"Women of God can never be like women of the world. The world has enough women who are tough; we need women who are tender. There are enough women who are coarse; we need women who are kind. There are enough women who are rude; we need women who are refined. We have enough women of fame and fortune; we need more women of faith. We have enough greed; we need more goodness. We have enough vanity; we need more virtue. We have enough popularity; we need more purity." Margaret D. Nadauld, “The Joy of Womanhood,” Ensign, Nov 2000
You know when you feel something in your heart and you know you have to do it but people around you make comments that you read into so you get discouraged with yourself because you are doing the uncool thing. I do.
I have really been struggling with being a housewife. I was in the process of being promoted in my job when my car died and we had to make a decision, do we get a new car or do we cut back a little and learn to live on one income. Of course these weren't the only two factors that went into the decision making, there were many more. We made our decision and I now work from home part time for a family owned company. I also read my scriptures more and write in my journal, cook meals and spend time with my husband driving him to and from work. I even get to crochet and paint. I know that what I am doing is right in my heart but my head is having a tough time wrapping around this concept.
It isn't easy allowing someone else to take care of me, but I enjoy taking care of John. Now that I have been home for 4 months he doesn't want me to go back to work, he says I am happier and that alone is worth it. I have even been getting better at math. When John and I were both working we each did 50% of the meals, cleaning, laundry and income this took care of 100% of our needs. Now that John is the sole provider he is doing 100% of that and I am doing 100% of the things in our home, this means 200% of our needs are being met, because we are each able to focus on our own responsibilities and taking care of the other person in our own element we are able to accomplish more. Our home is clean and the laundry gets done. When John has a stressful deadline I am able to be calm and focus on his needs rather then compete for the attention.

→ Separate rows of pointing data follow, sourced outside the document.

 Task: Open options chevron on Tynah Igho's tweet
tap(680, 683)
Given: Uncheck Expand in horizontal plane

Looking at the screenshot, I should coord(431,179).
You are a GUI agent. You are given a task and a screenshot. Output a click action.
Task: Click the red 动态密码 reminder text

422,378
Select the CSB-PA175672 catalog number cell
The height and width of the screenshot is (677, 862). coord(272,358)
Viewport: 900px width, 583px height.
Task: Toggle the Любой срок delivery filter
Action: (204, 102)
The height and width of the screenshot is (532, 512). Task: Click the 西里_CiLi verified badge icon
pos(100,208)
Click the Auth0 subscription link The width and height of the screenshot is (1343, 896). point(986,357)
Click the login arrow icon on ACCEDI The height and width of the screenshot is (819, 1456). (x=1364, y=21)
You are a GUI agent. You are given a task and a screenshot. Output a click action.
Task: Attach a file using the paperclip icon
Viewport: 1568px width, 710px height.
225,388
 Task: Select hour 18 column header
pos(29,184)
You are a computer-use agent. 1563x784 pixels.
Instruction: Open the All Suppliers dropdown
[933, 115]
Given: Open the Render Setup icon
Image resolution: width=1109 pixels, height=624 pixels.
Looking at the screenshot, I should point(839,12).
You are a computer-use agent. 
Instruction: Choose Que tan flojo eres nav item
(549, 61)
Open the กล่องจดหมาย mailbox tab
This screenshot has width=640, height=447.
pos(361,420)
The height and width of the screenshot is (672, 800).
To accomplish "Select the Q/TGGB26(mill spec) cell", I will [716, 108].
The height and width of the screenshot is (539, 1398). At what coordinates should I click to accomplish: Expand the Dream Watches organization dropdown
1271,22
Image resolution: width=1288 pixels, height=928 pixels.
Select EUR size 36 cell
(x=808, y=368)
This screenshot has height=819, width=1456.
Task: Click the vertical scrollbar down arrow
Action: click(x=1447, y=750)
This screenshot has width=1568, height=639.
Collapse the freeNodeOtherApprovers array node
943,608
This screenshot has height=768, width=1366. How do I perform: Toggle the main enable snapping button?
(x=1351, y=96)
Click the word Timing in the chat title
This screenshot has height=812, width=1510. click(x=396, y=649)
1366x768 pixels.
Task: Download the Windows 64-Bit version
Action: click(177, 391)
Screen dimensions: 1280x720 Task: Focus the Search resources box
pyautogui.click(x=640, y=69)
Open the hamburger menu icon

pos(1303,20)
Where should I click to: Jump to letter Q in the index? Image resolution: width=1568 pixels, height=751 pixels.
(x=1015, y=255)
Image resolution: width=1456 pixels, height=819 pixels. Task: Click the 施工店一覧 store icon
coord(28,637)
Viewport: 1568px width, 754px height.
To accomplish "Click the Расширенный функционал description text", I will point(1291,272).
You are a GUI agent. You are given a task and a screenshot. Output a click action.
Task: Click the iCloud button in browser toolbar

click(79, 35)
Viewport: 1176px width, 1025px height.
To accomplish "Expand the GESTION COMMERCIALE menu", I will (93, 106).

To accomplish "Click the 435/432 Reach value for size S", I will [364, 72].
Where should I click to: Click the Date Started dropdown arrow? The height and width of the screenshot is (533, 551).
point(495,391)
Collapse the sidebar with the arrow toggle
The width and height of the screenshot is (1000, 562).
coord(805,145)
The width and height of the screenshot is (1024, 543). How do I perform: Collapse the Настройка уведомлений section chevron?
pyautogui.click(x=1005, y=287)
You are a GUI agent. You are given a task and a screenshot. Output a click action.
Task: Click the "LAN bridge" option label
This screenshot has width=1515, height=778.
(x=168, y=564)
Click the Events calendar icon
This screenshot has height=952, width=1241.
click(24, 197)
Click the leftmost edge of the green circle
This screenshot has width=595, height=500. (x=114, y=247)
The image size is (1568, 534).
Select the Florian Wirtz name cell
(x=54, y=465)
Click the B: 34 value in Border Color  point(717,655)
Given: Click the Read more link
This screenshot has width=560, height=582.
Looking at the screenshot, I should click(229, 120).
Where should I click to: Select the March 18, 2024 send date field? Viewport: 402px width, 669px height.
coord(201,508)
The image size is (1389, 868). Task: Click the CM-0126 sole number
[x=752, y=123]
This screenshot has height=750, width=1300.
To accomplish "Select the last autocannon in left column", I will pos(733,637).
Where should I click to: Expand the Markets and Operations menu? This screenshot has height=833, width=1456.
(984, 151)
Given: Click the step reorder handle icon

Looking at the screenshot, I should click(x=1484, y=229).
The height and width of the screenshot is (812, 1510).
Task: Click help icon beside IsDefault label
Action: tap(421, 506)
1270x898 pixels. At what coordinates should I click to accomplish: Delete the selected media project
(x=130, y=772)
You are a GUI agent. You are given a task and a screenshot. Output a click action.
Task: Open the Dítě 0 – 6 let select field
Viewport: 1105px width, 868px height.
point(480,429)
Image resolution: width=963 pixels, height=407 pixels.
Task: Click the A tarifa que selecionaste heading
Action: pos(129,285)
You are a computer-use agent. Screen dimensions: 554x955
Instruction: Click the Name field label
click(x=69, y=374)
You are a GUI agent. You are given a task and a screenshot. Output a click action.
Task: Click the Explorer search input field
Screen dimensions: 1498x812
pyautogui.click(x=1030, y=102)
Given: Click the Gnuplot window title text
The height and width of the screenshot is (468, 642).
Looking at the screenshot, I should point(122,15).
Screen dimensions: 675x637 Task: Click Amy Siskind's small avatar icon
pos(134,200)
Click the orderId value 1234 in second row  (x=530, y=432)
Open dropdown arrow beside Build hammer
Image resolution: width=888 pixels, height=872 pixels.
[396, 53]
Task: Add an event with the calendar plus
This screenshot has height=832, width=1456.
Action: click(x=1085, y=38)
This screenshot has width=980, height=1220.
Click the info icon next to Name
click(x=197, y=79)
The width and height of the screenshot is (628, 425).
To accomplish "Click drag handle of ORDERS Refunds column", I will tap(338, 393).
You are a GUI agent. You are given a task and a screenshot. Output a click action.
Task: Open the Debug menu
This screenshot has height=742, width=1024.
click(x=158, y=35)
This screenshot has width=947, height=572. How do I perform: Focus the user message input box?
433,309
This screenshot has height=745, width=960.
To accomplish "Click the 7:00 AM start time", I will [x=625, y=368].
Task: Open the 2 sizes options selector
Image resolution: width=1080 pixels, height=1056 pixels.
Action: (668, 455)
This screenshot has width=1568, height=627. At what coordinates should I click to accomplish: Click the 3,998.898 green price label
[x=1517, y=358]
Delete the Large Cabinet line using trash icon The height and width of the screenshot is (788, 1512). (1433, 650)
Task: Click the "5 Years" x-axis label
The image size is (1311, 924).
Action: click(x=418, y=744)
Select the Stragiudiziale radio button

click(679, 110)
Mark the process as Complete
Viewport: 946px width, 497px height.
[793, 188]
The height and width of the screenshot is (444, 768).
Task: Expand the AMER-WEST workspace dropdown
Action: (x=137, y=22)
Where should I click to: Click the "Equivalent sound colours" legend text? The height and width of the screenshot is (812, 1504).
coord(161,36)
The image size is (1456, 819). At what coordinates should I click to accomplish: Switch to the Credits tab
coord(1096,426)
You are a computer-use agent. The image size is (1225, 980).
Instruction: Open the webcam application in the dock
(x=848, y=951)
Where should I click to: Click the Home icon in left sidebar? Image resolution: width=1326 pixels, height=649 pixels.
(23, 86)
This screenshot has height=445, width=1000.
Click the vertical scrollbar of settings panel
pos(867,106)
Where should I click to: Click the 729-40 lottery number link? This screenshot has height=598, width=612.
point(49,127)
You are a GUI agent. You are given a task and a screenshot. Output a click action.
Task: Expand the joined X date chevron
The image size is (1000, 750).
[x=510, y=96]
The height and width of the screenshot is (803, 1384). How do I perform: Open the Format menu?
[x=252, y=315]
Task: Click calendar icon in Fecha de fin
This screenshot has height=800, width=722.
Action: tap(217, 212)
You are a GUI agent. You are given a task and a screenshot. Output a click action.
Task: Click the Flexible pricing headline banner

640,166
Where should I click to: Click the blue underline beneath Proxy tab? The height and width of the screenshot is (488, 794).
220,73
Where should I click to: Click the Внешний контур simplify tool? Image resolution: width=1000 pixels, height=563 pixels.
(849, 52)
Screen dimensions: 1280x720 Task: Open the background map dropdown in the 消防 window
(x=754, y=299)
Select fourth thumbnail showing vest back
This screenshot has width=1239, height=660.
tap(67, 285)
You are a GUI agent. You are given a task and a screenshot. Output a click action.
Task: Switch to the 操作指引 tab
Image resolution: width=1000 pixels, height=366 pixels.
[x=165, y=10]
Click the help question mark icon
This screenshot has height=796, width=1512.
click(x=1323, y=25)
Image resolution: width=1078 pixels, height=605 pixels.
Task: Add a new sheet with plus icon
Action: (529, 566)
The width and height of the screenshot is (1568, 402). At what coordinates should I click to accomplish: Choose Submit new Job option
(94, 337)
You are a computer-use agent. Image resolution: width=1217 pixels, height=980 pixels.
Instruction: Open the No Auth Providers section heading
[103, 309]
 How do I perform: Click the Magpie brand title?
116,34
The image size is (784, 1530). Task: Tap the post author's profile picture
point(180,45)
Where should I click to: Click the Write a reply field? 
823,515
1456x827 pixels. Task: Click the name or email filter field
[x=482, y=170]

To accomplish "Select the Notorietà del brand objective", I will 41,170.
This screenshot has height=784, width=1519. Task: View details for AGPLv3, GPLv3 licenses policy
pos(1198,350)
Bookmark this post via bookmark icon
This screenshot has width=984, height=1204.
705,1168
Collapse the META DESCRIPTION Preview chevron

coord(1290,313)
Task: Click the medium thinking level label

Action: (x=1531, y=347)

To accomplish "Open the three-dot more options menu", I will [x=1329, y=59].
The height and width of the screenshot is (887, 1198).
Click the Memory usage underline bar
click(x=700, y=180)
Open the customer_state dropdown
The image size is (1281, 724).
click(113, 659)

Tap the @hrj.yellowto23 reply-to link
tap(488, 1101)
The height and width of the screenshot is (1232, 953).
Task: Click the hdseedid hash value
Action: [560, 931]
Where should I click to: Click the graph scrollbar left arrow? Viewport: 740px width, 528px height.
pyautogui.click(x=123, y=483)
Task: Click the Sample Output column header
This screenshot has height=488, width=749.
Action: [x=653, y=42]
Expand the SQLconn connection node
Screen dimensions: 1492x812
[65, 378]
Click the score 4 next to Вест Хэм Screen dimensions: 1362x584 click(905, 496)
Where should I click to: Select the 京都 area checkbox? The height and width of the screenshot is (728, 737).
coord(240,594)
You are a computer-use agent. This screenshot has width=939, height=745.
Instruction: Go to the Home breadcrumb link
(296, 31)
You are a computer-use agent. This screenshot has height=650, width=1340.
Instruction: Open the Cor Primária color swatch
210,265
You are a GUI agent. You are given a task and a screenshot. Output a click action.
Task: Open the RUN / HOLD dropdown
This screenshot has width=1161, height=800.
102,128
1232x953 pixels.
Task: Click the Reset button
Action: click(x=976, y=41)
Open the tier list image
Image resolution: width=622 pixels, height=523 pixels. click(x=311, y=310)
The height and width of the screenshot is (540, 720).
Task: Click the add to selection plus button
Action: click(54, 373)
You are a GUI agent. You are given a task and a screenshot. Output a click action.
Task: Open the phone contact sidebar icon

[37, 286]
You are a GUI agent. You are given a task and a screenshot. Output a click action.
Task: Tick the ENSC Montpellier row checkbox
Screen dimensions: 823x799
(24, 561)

I am not saying that my way is the right way for everyone, in fact I feel very alone in this new stage of my life and I have little courage to stand confident in being a homemaker. This has been my lifelong dream and now that I get to live it I feel looked down upon and disliked for honoring my husband and following his council. I don't expect many to understand my choice but I do want to stand and say that I love taking care of my husband. I love waking up with him every morning and making his breakfast and his lunch. I love having dinner ready for him when he gets home and I love keeping our place clean so that he can come in from being out in a harsh world and have a sanctuary he can feel safe in. I know that what I am doing is making a difference to him, since he is the only one who really matters in the end, I am going to have the courage to stay home and create our own peace of heaven.